TASK:
What is the number of lines below that contain the word "agent"? Give only that number.

TASK MATERIAL:
★ ★ ★
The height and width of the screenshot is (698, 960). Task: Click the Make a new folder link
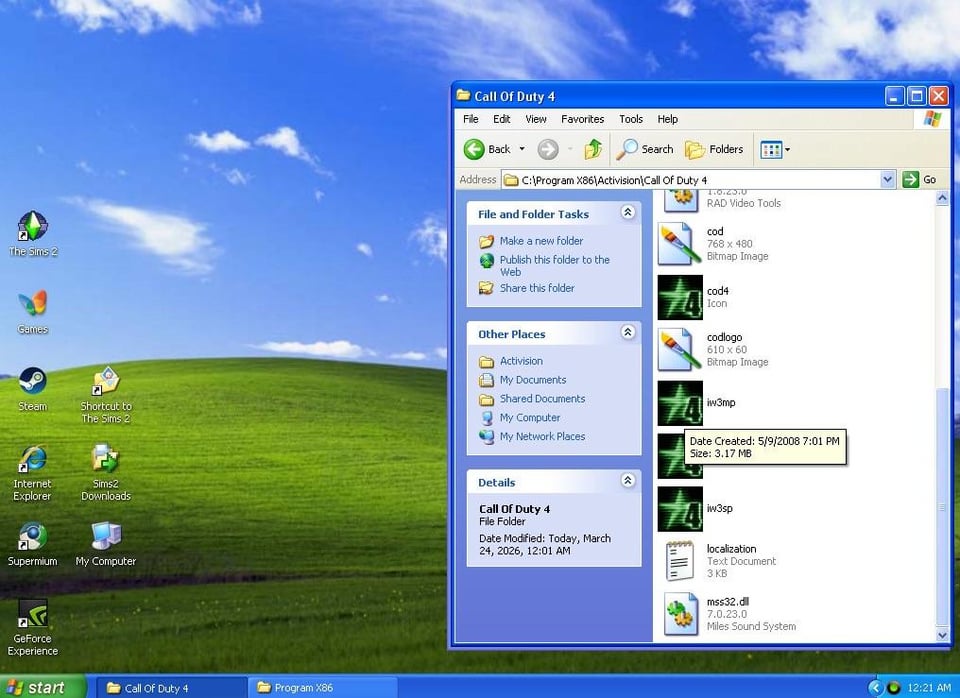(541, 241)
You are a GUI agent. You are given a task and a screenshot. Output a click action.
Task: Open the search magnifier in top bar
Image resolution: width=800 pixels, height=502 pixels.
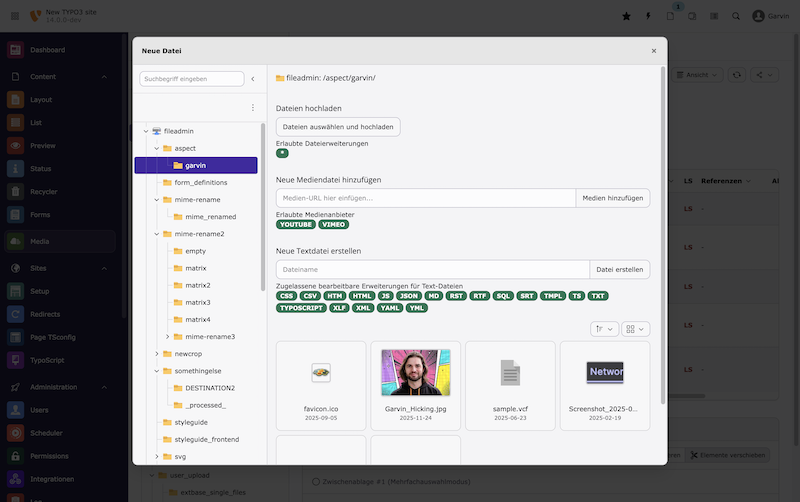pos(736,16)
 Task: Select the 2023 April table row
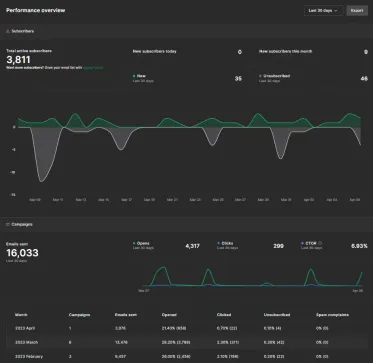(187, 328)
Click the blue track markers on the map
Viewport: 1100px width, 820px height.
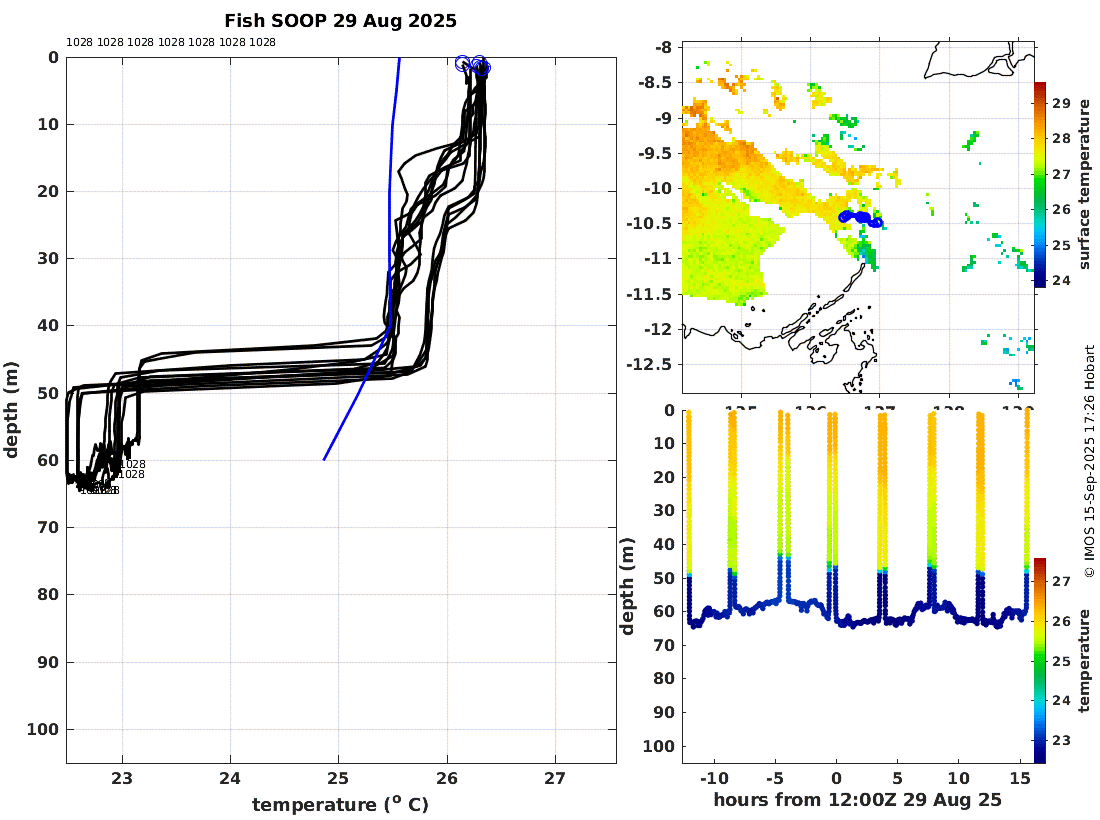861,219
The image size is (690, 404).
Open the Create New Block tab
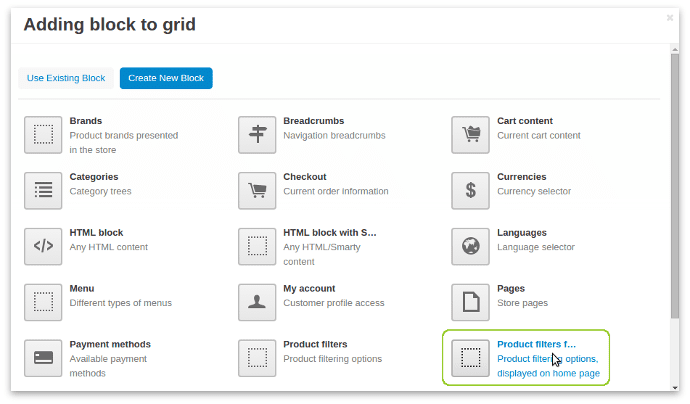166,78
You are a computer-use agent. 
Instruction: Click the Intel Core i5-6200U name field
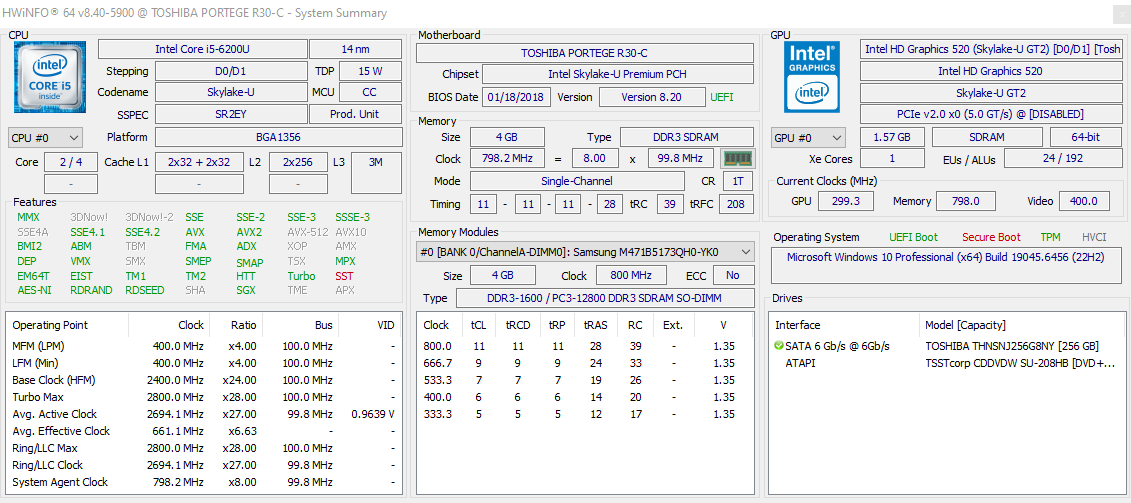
★ ★ ★
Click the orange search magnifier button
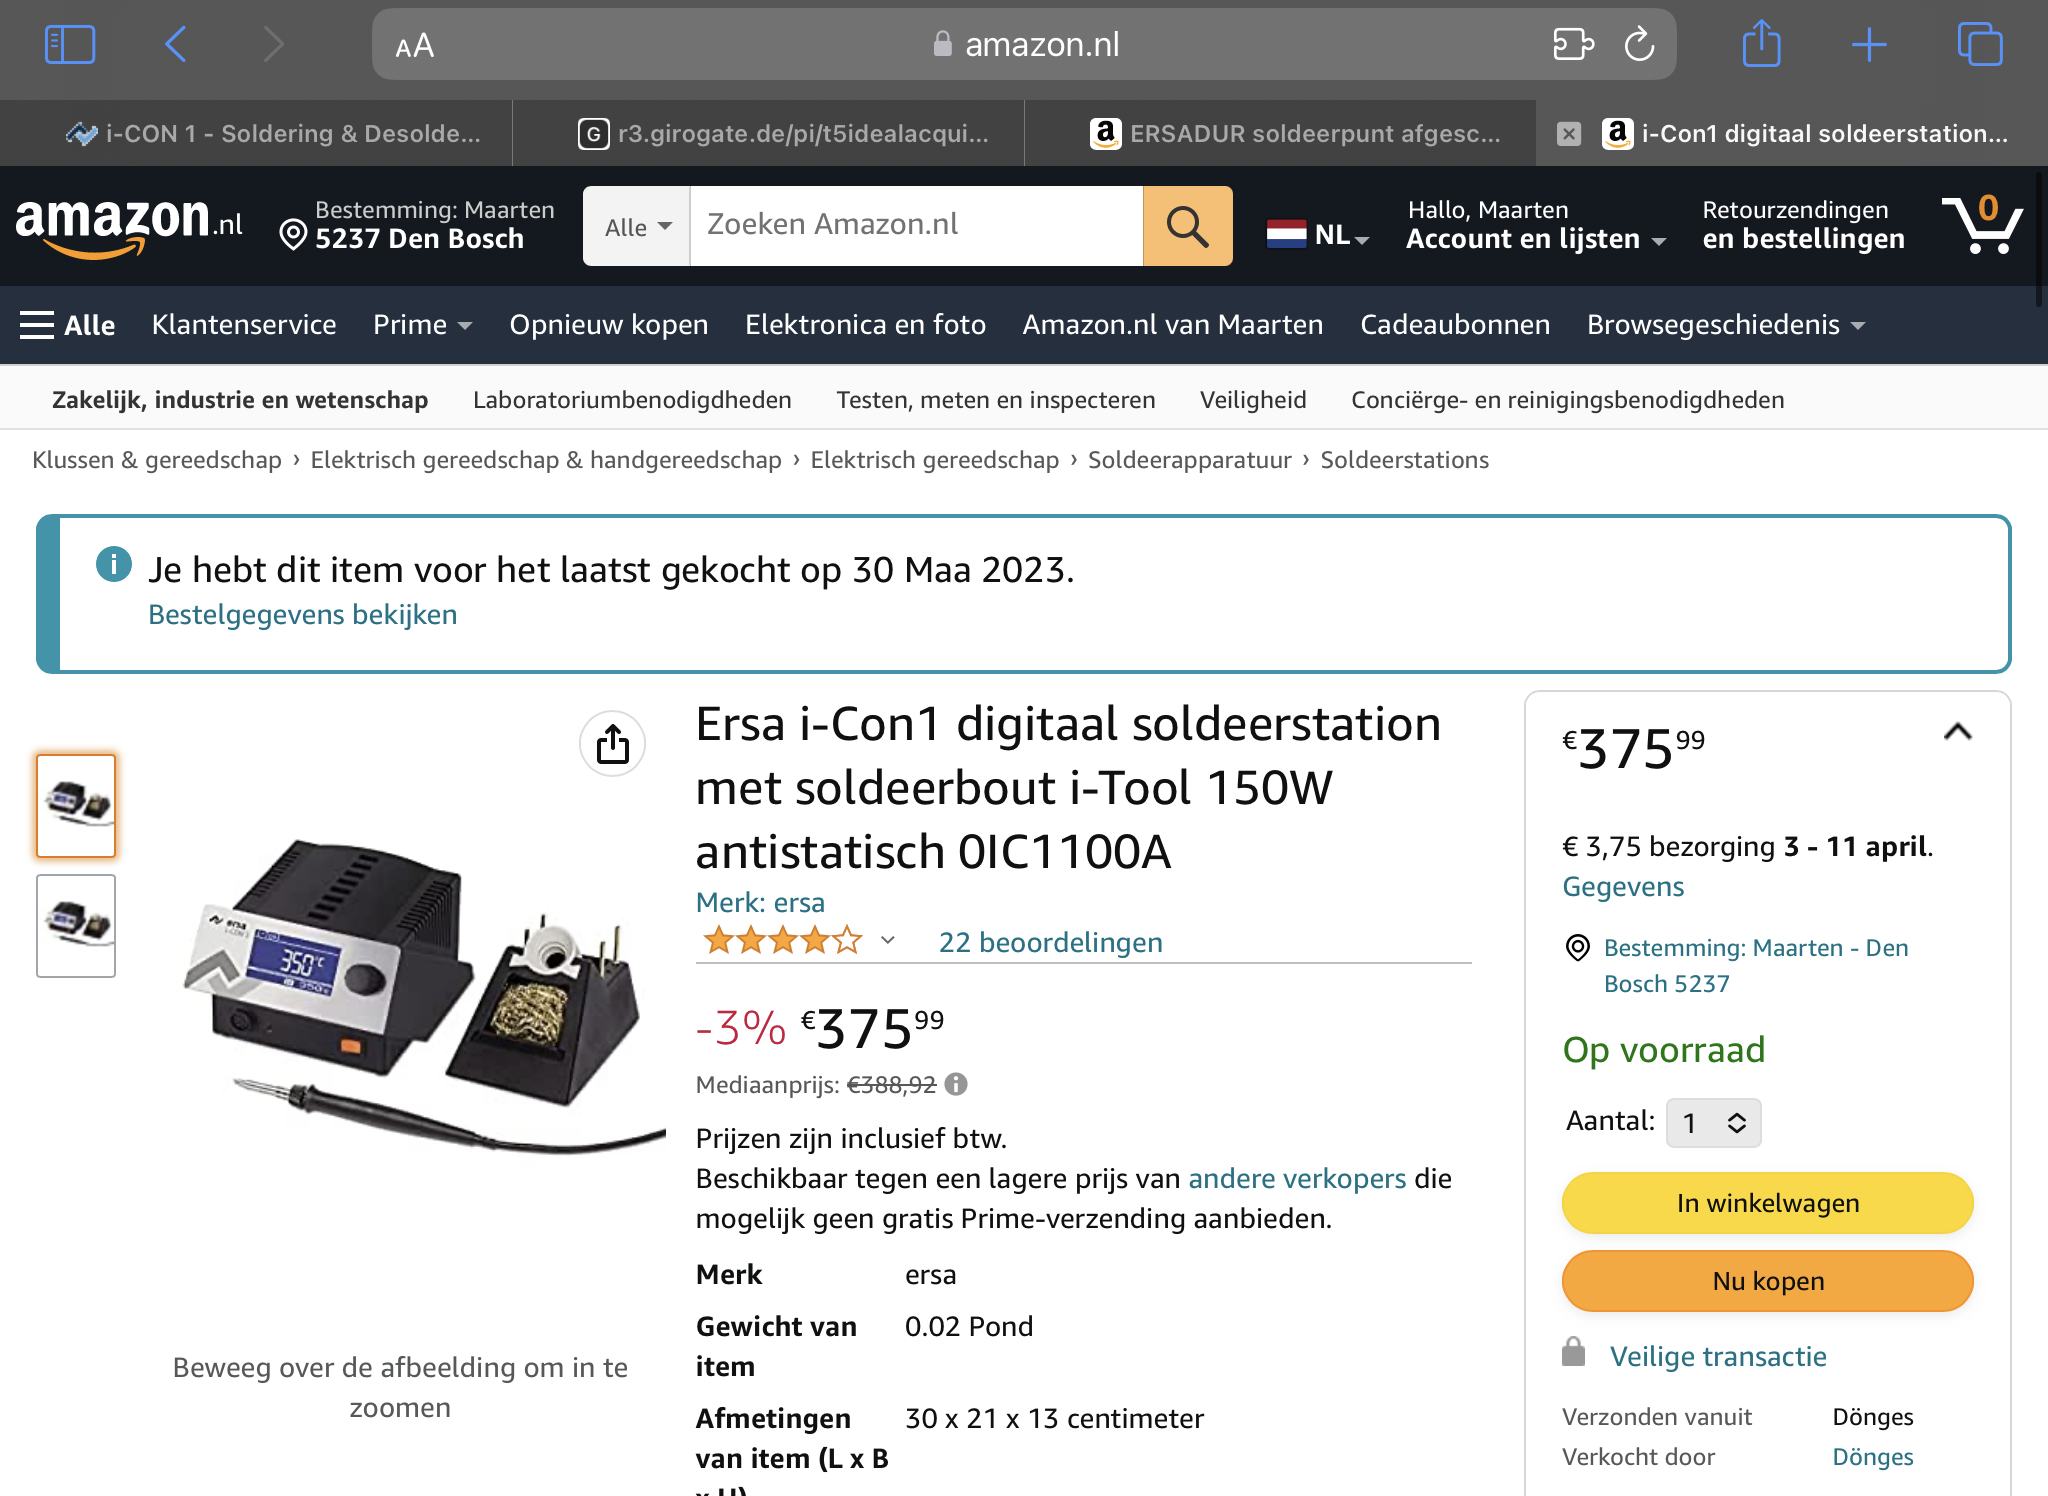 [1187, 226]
★ ★ ★
RESULT FOR THIS EXERCISE:
2